In his thirty-plus years working at Columbus College of Art & Design, Mark Ludaway has seen a thing or two.

“I’ve seen my share of weirdness,” including, he says, something he originally mistook for a dead body. (Luckily, it was instead a piece of student art.) 

Ludaway, a Columbus native who grew up in the midst of a large family of eight brothers (nine, counting him) and six sisters, will retire this month. What kept him at CCAD after all of these years?

“I just love to be around people and the students discussing artwork,” he says. “I’ve been around art just about all of my life,” he says. (That includes work by one of his sisters, Velma Ludaway, a 1971 Illustration grad.) 

Ludaway began at CCAD as a security guard but seven years into the gig decided to shift roles and become a custodian at the college instead. He worked in all of CCAD’s buildings, spending the last several years working in the Canzani Center, where he has cut a well-liked figure around the building’s halls and offices.
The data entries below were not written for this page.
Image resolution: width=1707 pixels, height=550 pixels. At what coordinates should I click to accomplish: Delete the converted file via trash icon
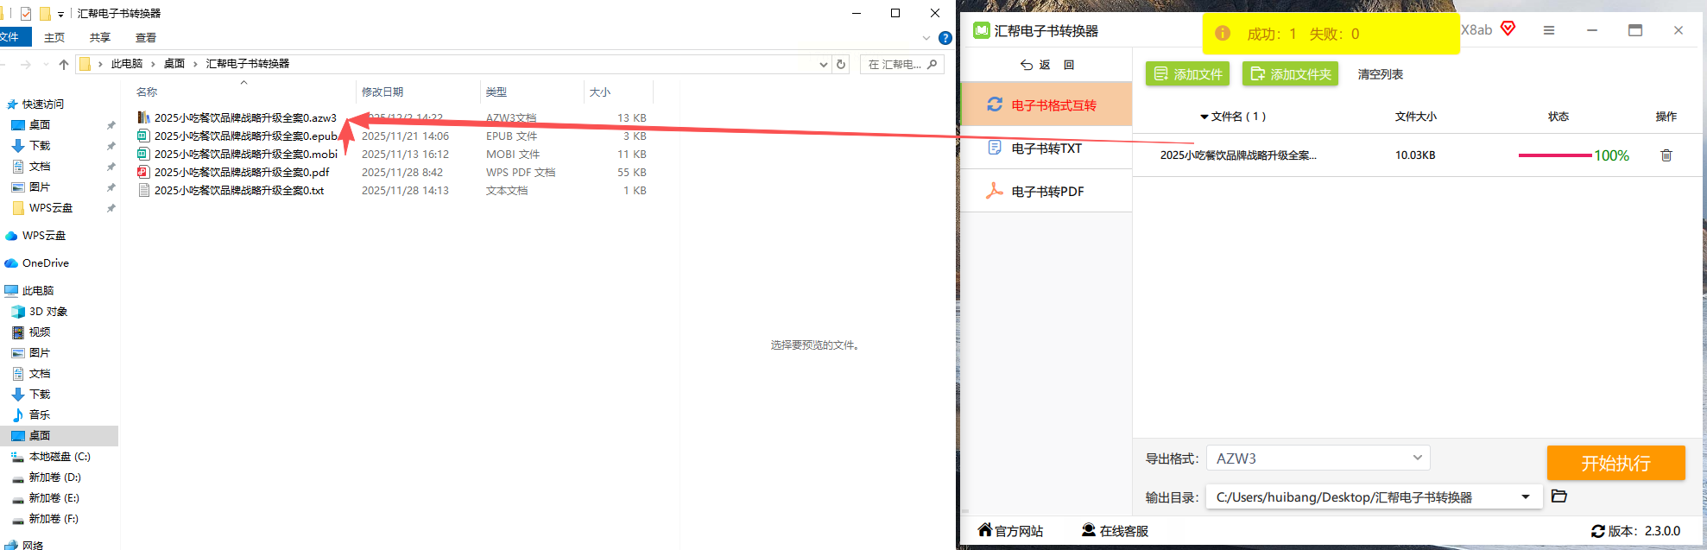[1666, 155]
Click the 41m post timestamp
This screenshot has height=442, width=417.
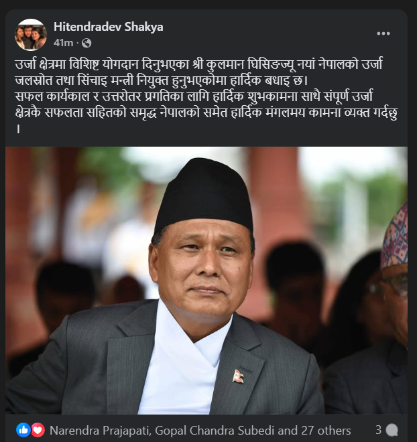64,43
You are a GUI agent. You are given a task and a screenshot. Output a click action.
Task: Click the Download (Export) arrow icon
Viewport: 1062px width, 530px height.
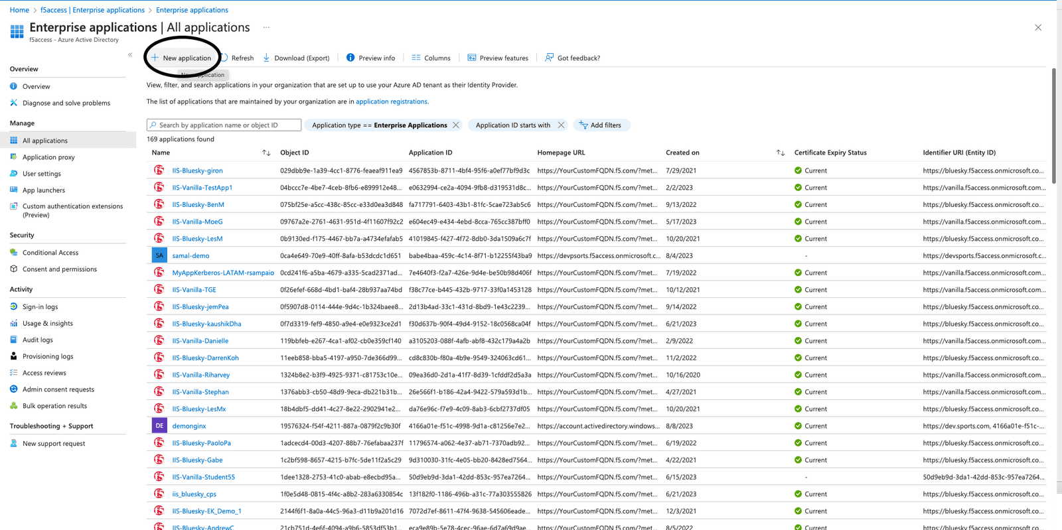tap(266, 58)
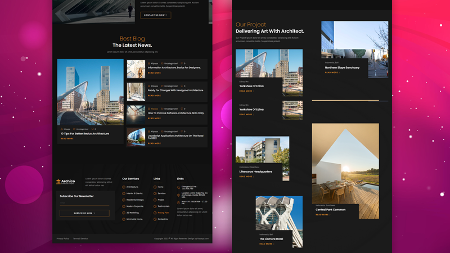This screenshot has width=450, height=253.
Task: Open the Pricing Plan footer link
Action: 163,213
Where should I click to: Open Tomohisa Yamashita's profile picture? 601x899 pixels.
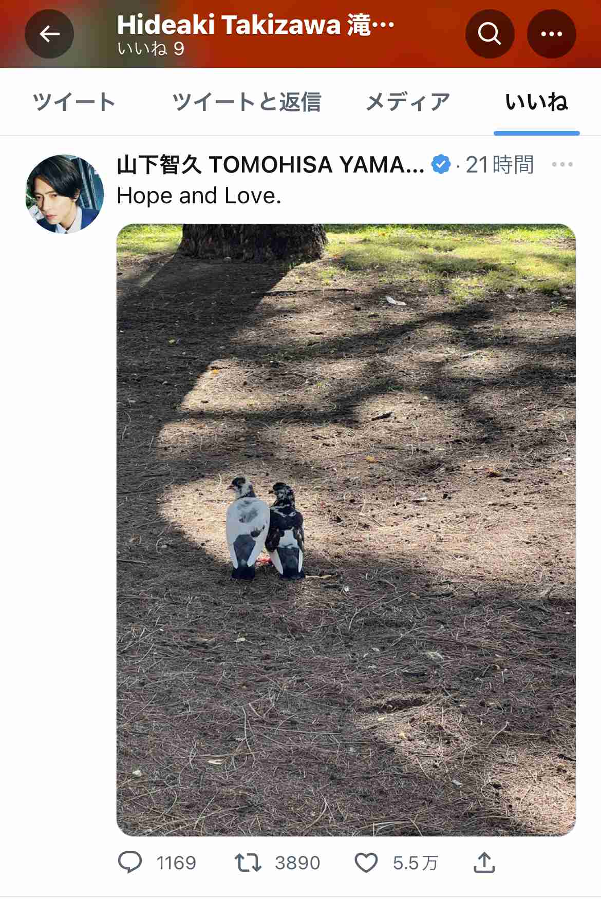65,194
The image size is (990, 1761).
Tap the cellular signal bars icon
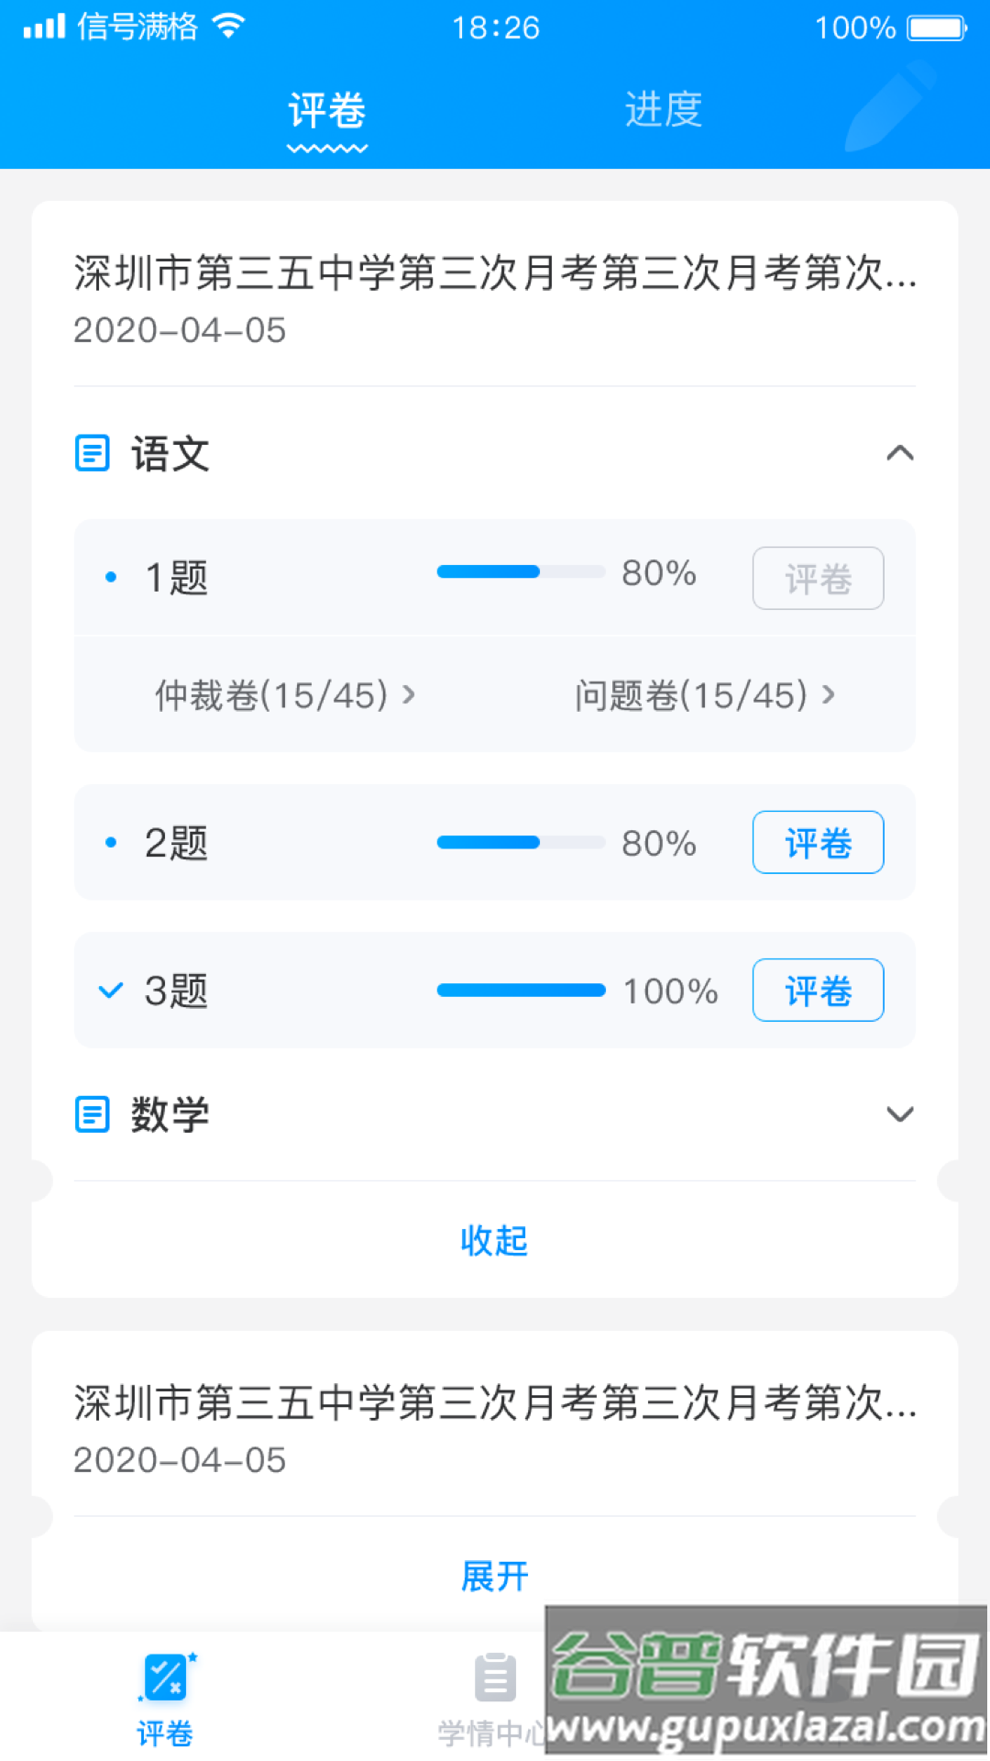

“I personally want to thank Mark for his care of and service to CCAD. Seeing and chatting with Mark in the early mornings in Canzani has been one of the highlights of my first year (Mark, I'm sorry I scared you that one time!). While my time at the college has been relatively short, Mark has been dedicated to CCAD for over 30 years. I know many of you join me in appreciation and sentiment, we will all miss Mark, but we’re happy and honored to celebrate this next adventure with him,” says Vice President for Administration and Operations Lisa Stoneman.

While there’s a lot Ludaway will miss about CCAD, there’s one thing he won’t: The early mornings. Ludaway arrives for work at 6 a.m. after a 3 a.m. wakeup. (He likes to give himself time to get ready, he says.) “I never was one who slept a lot,” he says, and that’s no exaggeration: Ludaway’s bedtime usually lands around midnight.

“I won’t miss getting up early in the morning. I won’t miss swinging that mop every day. In the wintertime, I’m constantly swinging that mop,” he says.

Still, there has been one thing that his early-to-rise habits have benefitted: His love of fishing. Locally, Ludaway fishes around Hoover Dam, Alum Creek, Buck Creek, and the Scioto River. He and his brothers also take twice-annual fishing trips to Lake Erie.

When he’s not fishing, Ludaway spends time visiting his family in Atlanta and Las Vegas. He expects he’ll be able to do more of that with retirement.

In short, his plans after leaving CCAD are straightforward: “A little of nothing. A lot of fishing.”